WORK TO COMPLETE →
Output exactly the lines of the listing below that run from the line with "Screen dimensions: 614x346" through the line with "Viewport: 658px width, 825px height.". No pictures.

EXCERPTED DATA →
=======
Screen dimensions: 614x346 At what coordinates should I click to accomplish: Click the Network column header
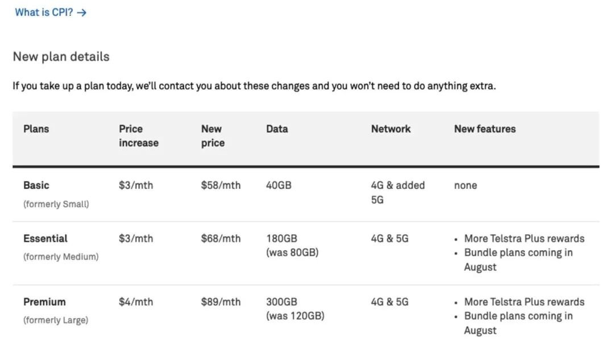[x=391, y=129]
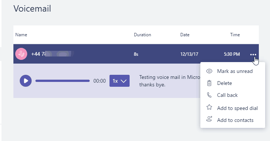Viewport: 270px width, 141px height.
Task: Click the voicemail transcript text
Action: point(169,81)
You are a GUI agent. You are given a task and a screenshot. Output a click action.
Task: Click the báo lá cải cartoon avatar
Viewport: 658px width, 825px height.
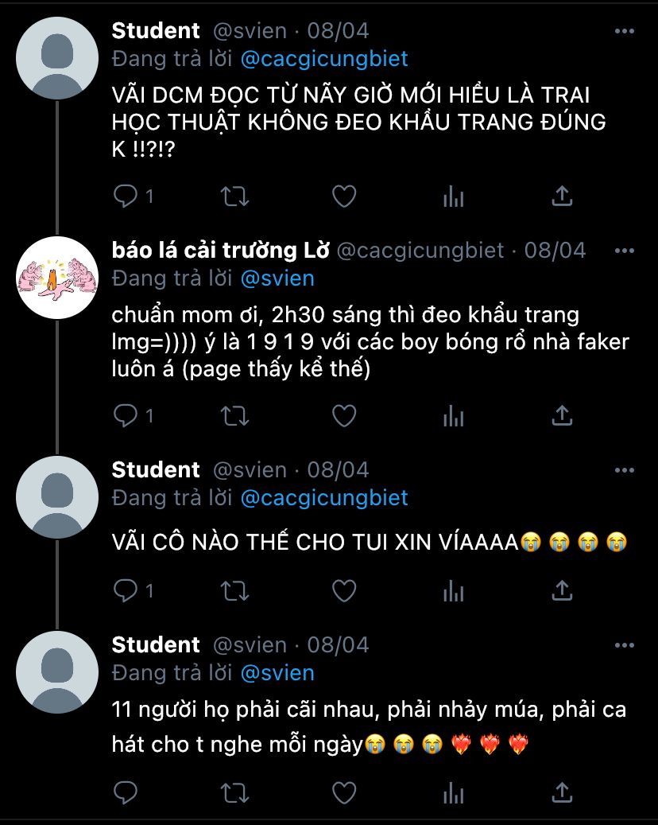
=======
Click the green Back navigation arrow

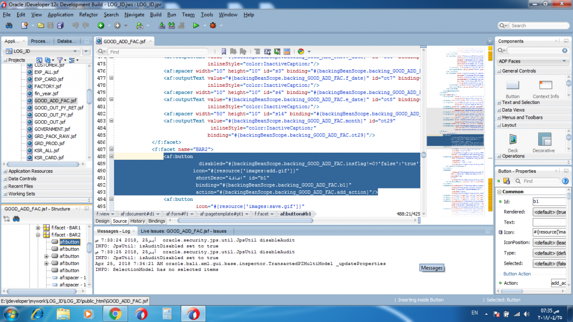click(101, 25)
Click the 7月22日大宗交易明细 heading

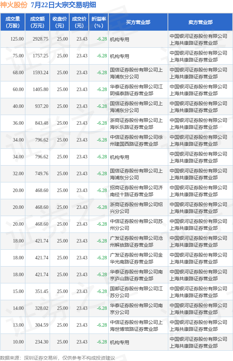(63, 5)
=======
WRITTEN REPLY →
Screen dimensions: 614x346 At what coordinates should I click to accomplish: Click the Network column header
[x=391, y=129]
Viewport: 270px width, 141px height.
Task: Click the voicemail transcript text
Action: point(169,81)
You are a GUI agent. You are given a task and a screenshot. Output a click action.
Task: Click the báo lá cải cartoon avatar
Viewport: 658px width, 825px height.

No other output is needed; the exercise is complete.